Другие виды уникализации стоимости осуществляются в более узких кругах. У нас существуют четко ограниченные сферы обмена, признаваемые только отдельными сегментами общества – такими, как социально-профессиональные группы, – которые признают общий культурный кодекс и особую мораль некоей специальной направленности. Из подобных групп складываются сети механической солидарности, соединяющие отдельные части органической структуры общества в целом, последнее же в большинстве своих поступков управляется принципами товарности. Продемонстрируем вышесказанное на примере одной из таких групп: американских африканистов, коллекционирующих африканское искусство.
В незамысловатую эпоху тридцатилетней давности африканское искусство, собранное случайным образом в ходе полевых исследований, попадало исключительно в закрытую сферу, окруженную священным ореолом. Коллекционировавшиеся предметы подвергались сильной уникализации; считалось, что они имеют для своего владельца личную сентиментальную, чисто эстетическую, либо научную ценность; последнее утверждение подкреплялось предполагаемым знакомством хозяина предмета с культурным контекстом последнего. Считалось не слишком уместным покупать предмет искусства у африканских рыночных торговцев, или, того хуже, у европейских торговцев в Африке, а то и вовсе у дилеров в Европе или Америке. Такой предмет, приобретенный из вторых рук, не имел особой научной ценности и к тому же испытал на себе оскверняющее воздействие монетизированной товарной сферы – и это осквернение не вполне устранялось тем, что впоследствии предмет попадал в ту же категорию, что и произведения, "законно" приобретенные при полевых исследованиях. Сфера обмена, к которой принадлежало африканское искусство, была чрезвычайно однородной по составу. Подобные предметы дозволялось обменивать на другие образцы африканского (или какого-либо иного "примитивного") искусства. Кроме того, их можно было дарить. Студенты, возвращавшиеся с полевых исследований, обычно привозили один-два подобных подарка своим руководителям, тем самым отдавая эти объекты в другую крайне ограниченную сферу, связанную с отношениями покровительства в научных кругах. Мораль, правящая в этой сфере, не позволяла продавать эти предметы – разве что музеям, по себестоимости. Тем не менее, как и в случае тив, которые считают позволительным, хотя и постыдным, выменивать медные прутки на продовольствие, так и здесь крайняя нужда оправдывала "ликвидацию" коллекций на рынке коммерческого искусства, но при этом требовалась должная осмотрительность, а подобный поступок, безусловно, рассматривался как признак "падения".

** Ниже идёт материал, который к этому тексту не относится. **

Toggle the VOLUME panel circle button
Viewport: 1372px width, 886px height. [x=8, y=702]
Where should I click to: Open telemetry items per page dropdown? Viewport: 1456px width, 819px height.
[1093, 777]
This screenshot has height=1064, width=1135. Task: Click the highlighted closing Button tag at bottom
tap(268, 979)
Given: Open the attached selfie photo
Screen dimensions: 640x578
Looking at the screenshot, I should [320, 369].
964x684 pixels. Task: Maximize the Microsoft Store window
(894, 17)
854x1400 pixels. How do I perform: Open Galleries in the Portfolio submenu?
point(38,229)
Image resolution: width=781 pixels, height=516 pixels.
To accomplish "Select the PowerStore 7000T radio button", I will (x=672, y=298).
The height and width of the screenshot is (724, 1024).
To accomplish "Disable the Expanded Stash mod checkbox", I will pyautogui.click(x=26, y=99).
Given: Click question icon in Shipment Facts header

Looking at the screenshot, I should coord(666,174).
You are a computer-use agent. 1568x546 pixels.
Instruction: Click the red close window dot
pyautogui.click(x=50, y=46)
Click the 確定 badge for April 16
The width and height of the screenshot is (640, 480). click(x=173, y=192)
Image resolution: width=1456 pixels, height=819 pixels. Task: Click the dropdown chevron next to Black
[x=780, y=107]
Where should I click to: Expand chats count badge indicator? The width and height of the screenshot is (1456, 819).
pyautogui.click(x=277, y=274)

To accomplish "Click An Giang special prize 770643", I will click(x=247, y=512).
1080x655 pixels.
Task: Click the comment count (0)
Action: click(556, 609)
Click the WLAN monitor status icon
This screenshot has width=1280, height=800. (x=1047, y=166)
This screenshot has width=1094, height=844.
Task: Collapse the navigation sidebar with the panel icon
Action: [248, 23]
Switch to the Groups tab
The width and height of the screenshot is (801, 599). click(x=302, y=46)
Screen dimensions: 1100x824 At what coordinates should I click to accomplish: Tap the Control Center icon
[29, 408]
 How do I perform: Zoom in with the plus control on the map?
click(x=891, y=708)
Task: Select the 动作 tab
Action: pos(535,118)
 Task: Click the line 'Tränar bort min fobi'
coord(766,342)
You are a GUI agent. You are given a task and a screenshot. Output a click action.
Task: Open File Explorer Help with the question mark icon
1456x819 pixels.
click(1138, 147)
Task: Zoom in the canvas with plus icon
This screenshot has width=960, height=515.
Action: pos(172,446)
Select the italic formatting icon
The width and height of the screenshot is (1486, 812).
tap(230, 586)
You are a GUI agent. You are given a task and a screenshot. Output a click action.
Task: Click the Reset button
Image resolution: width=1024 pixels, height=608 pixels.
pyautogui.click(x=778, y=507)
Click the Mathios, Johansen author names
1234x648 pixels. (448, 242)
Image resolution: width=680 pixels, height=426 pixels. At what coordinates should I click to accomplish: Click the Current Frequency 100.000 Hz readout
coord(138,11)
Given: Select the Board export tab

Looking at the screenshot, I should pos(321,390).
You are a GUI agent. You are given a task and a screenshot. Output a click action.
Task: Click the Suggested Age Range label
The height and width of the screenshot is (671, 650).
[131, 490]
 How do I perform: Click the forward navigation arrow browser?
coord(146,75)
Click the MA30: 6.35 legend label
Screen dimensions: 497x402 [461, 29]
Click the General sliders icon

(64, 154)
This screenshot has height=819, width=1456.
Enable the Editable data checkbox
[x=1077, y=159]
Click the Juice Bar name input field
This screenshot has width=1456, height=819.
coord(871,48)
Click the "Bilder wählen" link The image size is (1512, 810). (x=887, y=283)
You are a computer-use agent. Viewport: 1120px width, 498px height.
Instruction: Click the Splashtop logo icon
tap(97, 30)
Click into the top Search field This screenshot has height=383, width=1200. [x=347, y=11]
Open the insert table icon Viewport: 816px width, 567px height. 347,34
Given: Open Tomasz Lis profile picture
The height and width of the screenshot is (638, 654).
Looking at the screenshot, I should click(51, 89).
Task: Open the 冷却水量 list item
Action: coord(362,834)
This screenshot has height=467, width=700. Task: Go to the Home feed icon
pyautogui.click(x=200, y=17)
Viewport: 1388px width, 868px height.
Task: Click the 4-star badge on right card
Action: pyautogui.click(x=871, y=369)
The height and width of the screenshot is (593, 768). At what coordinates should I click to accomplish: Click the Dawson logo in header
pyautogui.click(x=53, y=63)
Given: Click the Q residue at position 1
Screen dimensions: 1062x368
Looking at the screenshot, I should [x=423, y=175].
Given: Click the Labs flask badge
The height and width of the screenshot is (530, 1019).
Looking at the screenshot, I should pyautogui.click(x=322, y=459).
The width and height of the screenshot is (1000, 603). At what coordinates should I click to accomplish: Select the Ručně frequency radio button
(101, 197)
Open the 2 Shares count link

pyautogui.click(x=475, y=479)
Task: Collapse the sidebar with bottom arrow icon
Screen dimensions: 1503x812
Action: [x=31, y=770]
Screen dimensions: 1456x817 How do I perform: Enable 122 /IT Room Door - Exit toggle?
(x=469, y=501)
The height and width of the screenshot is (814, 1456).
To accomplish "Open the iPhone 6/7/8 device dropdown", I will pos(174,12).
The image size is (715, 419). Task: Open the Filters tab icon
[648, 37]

Как показывают Дуглас и Ишервуд (Douglas and Isherwood 1980), публичная культура в сложных обществах действительно проводит широкую отличительную маркировку товаров и услуг по их ценности. То есть публичная культура создает разделительную классификацию не в меньшей степени, чем в малых обществах. Но эта классификация вынуждена постоянно конкурировать с теми классификациями, которые создаются индивидуумами и небольшими группами, чьи члены одновременно принадлежат к другим группам, исповедующим другие системы ценностей. Разграничивающие критерии, которые индивидуумы или группы используют в целях классификации, могут быть какими угодно. Принадлежащий каждому индивидууму или группе вариант сфер обмена не только своеобразен и отличается от других вариантов, но и меняется контекстуально и биографически вместе со сменой точек зрения, групповой принадлежности и интересов его авторов. В результате идут споры не только между людьми и группами, но и в душе каждого человека. Строго говоря, зерна таких споров существуют и в обществах, подобных тив доколониального периода, но там культура и экономика совместными усилиями создают общепризнанные образцы классификации. А в коммерциализованном, неоднородном и либеральном обществе публичная культура обычно предана идеям плюрализма и релятивизма и не в состоянии обеспечить надежного руководства, в то время как единственный урок, преподанный нам экономикой, состоит в той свободе и динамизме, которые явственно несет с собой все более широкая товаризация.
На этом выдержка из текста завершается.